Kematian tetap menjadi misteri bagi kita (QS 35 – Faathir : 11, QS 31 – Luqman : 34,
QS 4 – An Nisaa’ : 78, QS 10 – Yunus : 49)
4. Alam Barzah
Alam barzah ini digambarkan sebagai suatu kehidupan baru yang merupakan dinding
pemisah antara alam dunia dan alam akhirat. (QS 23 – Al Mu’minuun : 99-100)
5. Alam Akhirat
Sebelum kehidupan di akhirat, ada peristiwa Penghakiman Terakhir di mana seorang
malaikat meniup terompet untuk membangunkan orang mati yang tidur di dalam
kubur, diikuti oleh satu tangisan atau satu teriakan. Semua orang bangun dan bergegas
ke hutan belantara, menjelaskan iman mereka, perbuatan baik dan buruk yang telah
mereka lakukan di dunia. Semua orang yang dibangkitkan dikumpulkan di padang
gurun.

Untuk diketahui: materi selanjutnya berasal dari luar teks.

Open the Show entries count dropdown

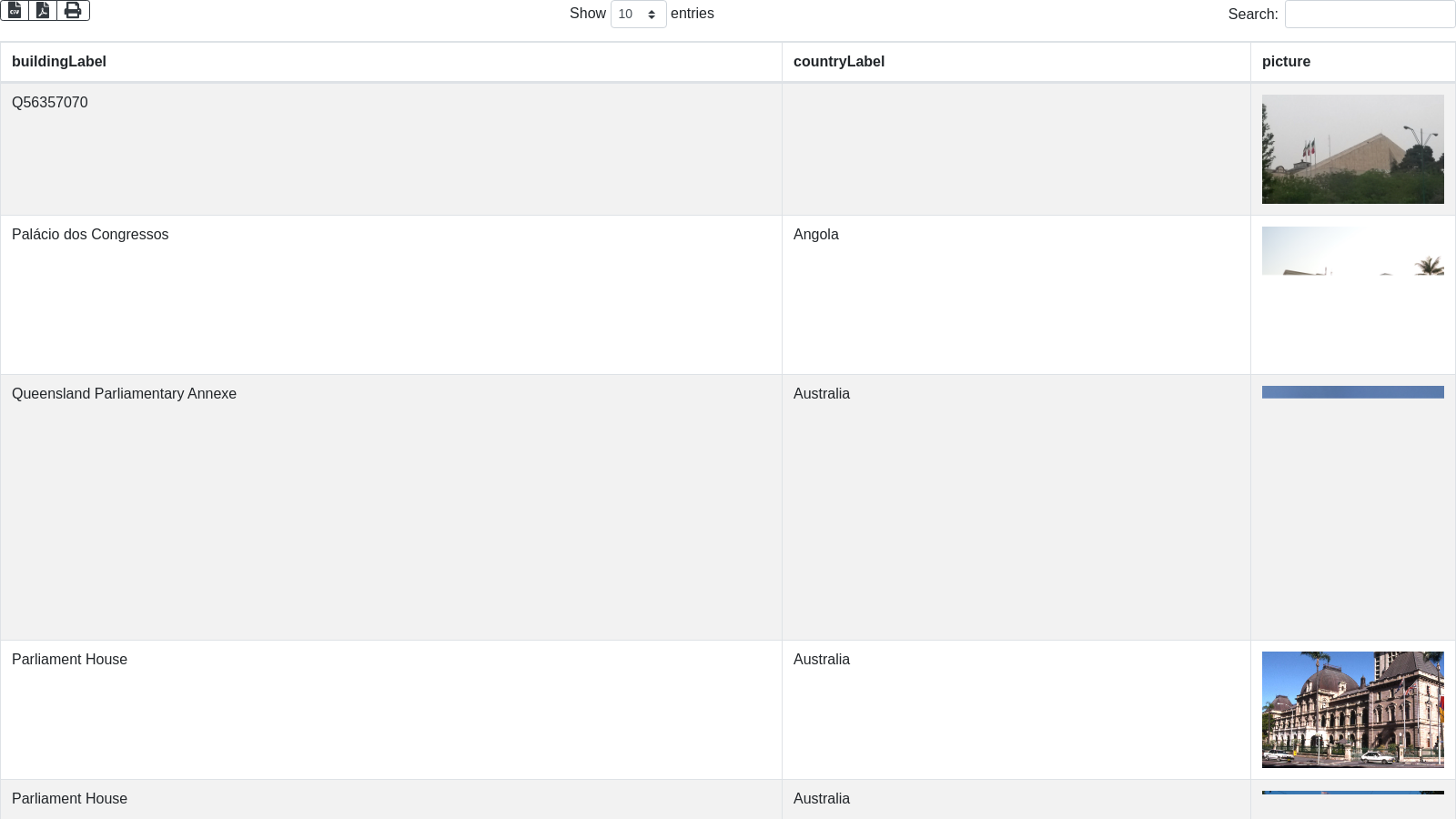[x=638, y=15]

Pada saat ini, ada yang sengsara dan ada yang bahagia.. (QS 36 – Yaasiin : 51-
54, QS 11 – Huud : 103-105)
Mereka yang mengingkari adanya hari Kebangkitan saat berada di alam dan bertemu
dengan Allah pada Hari Kebangkitan akan menyesal dan dihukum karena dosa-dosa
mereka.. (QS 6 – Al An’aam : 30-31

Referensi:

Mujib, A & Mudzakir, J. 2002, Nuansa-nuansa Psikologi Islam, Jakarta: PT. Raja Grafindo
Persada.

Abdul Mujib, Muhaimin. 1993. Pemikiran Pendidikan Islam. Bandung: Tri Genda Karya.